Une toute nouvelle bâtisse de 7300 pieds carrés sera érigée au coût de 735 000$ à l'angle de la route 352 et de la rue du Moulin. «C'est un bel exemple de prise en charge par le milieu», souligne le maire Paul Labranche.
La Coopérative de Solidarité, formée pour les besoins de la cause, gérera les infrastructures tandis que Coop Plus verra aux opérations du commerce.
«De plus en plus, dans les municipalités rurales, les services de base disparaissent», constate M. François Douville, président du conseil d'administration de la Coop du coin. «Notre modèle d'affaires pourra se cloner facilement dans les autres villages du Québec.»
Le nouveau commerce ouvrira ses portes au début de l'automne, si tout va bien et créera de sept à dix nouveaux emplois. Déjà, la coopérative a recruté 250 membres qui ont acheté une part sociale de 250$.
À l'heure actuelle, les résidents de Saint-Adelphe se rendent généralement à Saint-Tite et Sainte-Thècle pour faire leurs emplettes. «La venue de se commerce peut servir d'incitatif à s'installer chez nous», estime M. Labranche. «Nous comptons 1000 citoyens et il y a 250 emplois chez nous. Plusieurs travailleurs proviennent de l'extérieur.»
Québec injecte 100 000$ dans le projet et Ottawa 50 000$.

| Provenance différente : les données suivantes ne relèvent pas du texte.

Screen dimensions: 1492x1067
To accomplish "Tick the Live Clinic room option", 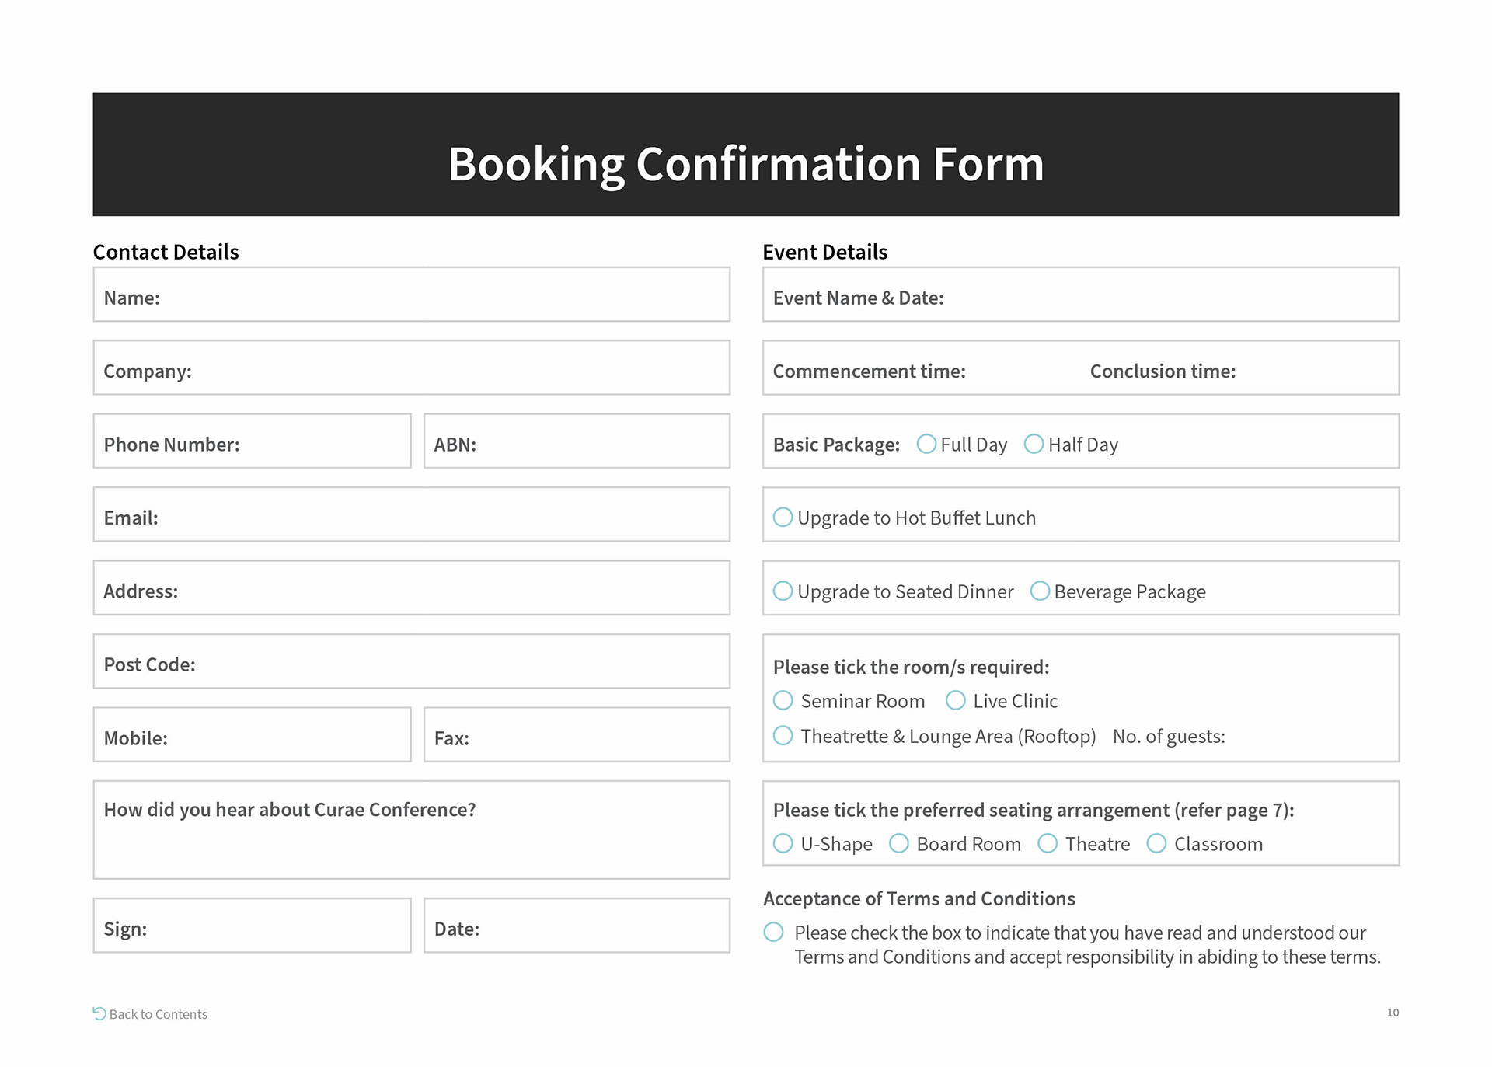I will 955,701.
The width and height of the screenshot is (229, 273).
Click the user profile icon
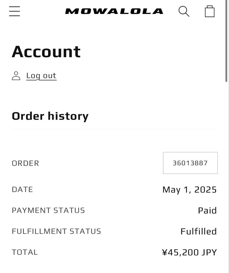(x=16, y=76)
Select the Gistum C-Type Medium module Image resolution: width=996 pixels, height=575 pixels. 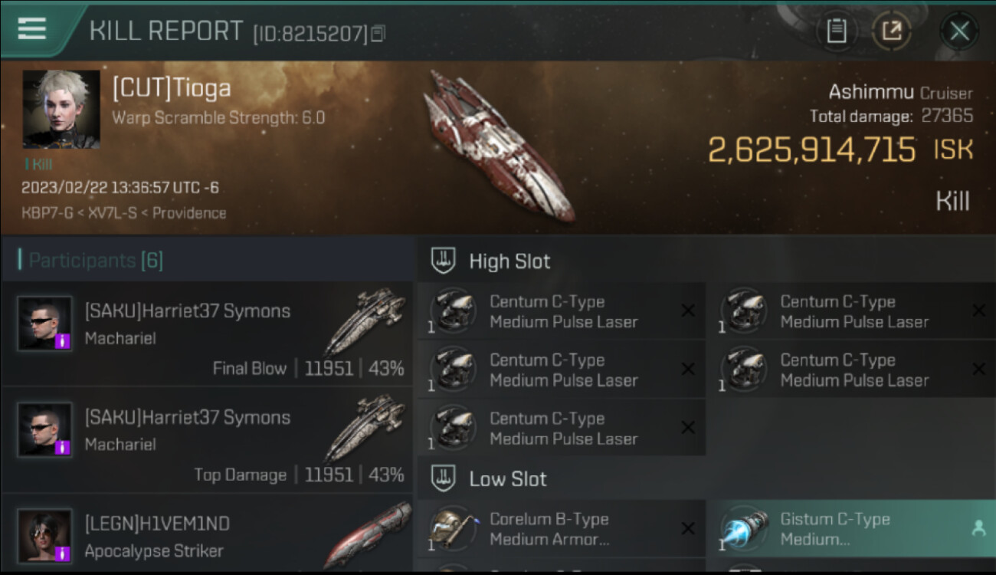point(851,529)
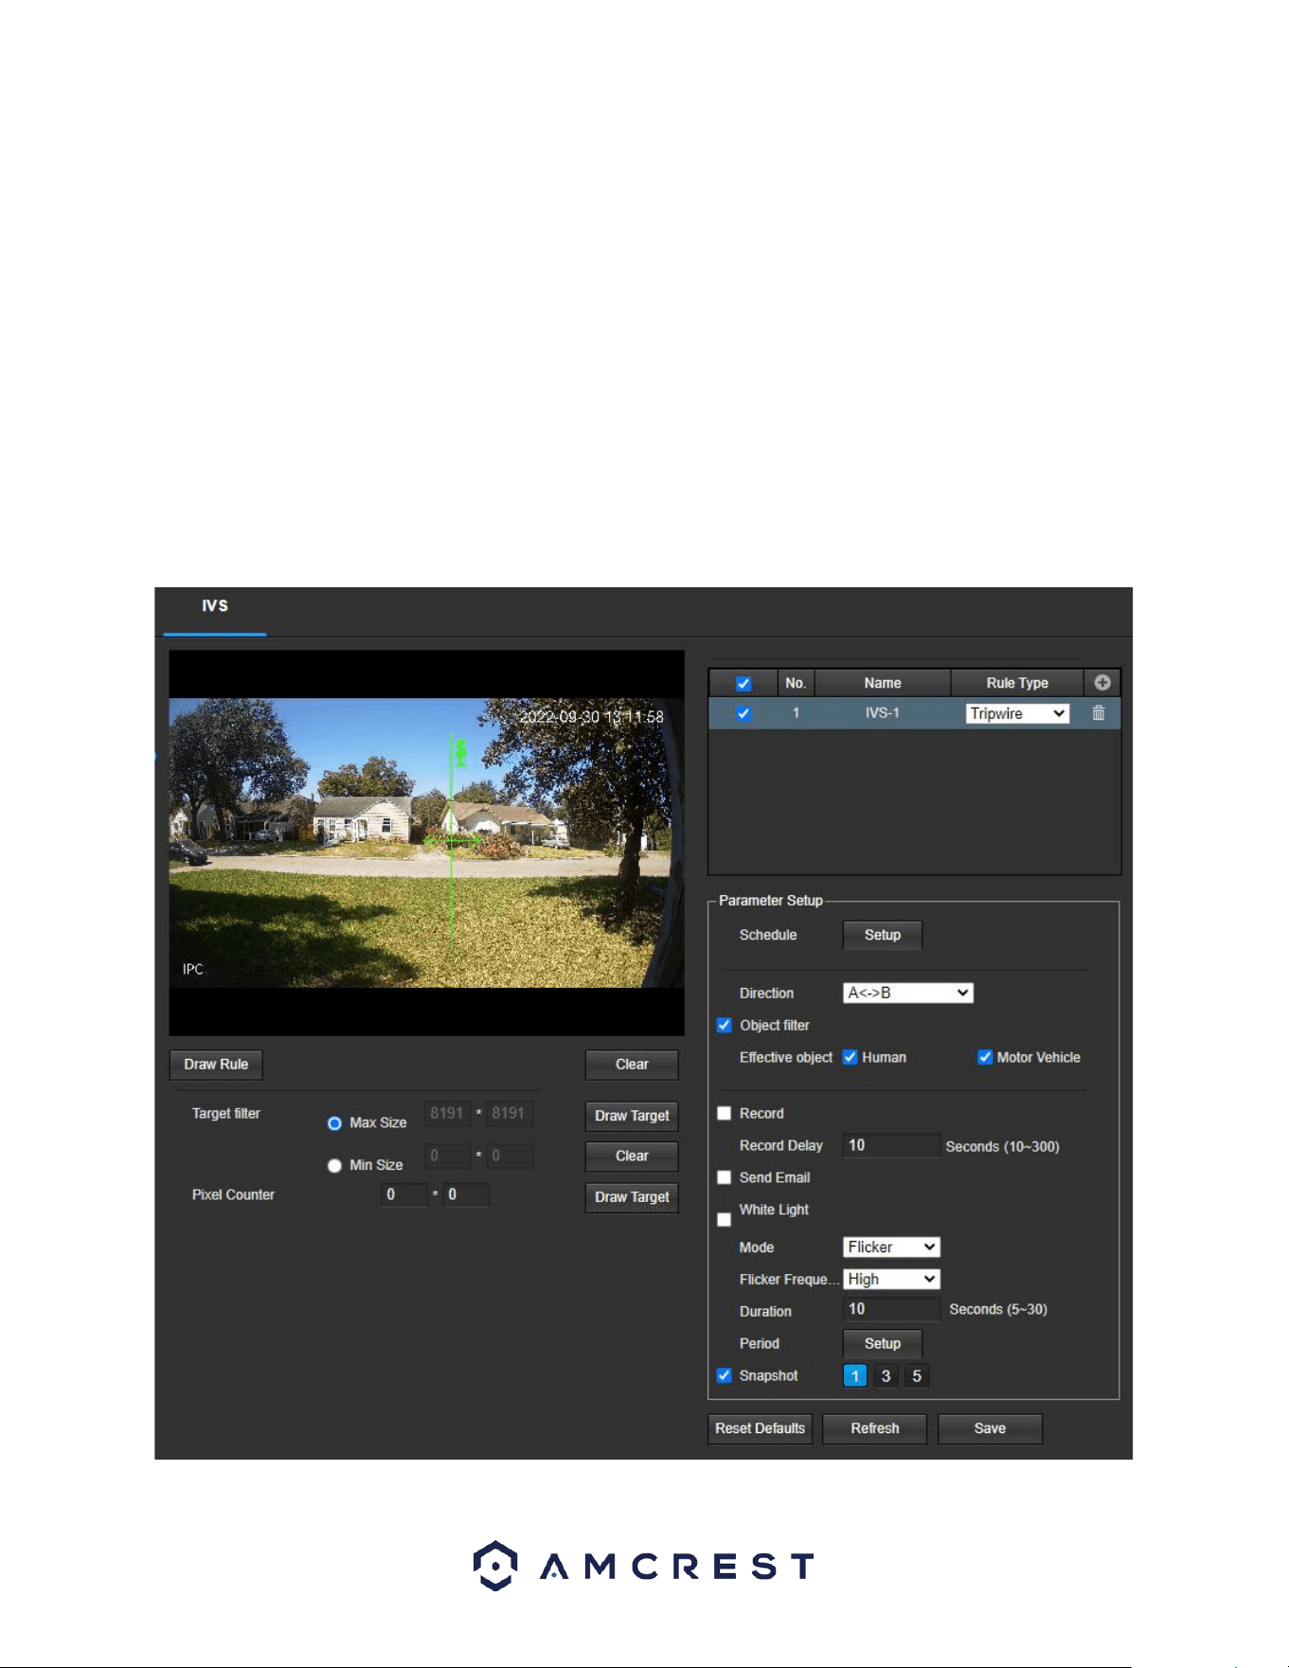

Boiseries Savco devrait ajouter de six à huit emplois aux 35 existants à court et à moyen terme. La compagnie qui se spécialise dans les composantes faites de feuillus comme des composantes de palettes, de meuble et de planchers. Un nouvel ébouteur sera installé prochainement. Acquis au coût de 260 000$, il permettra de diversifier la production en plus de l'accroître dans une proportion de 20%. «La crise dans l'industrie du bois d'œuvre nous a durement touchés», relève M. Mario Benoît, contrôleur au sein de l'entreprise. «Au cours de la dernière année, nous avons travaillé à l'amélioration de notre productivité. Le nouvel ébouteur va aussi nous permettre de diminuer nos coûts de production.» Boiseries Savco travaille de concert avec le Centre local d'emploi pour obtenir des programmes de formation à l'intention des futurs employés. L'entreprise, fondée par M. Raymond Savard en 2000, est aujourd'hui détenue conjointement par son fondateur et Gestion Remabec de La Tuque. Les deux projets ont reçu des subventions du Fonds d'aide aux municipalités monoindustrielles du ministère du Développement économique, de l'Innovation et de l'Exportation. «Durant les prochains mois, nous allons élaborer notre plan de développement local», reprend le maire Labranche. «Il va nous permettre de voir ce que nous pouvons faire dans le domaine commercial au centre du village et parler de développement industriel, résidentiel et récréotouristique.»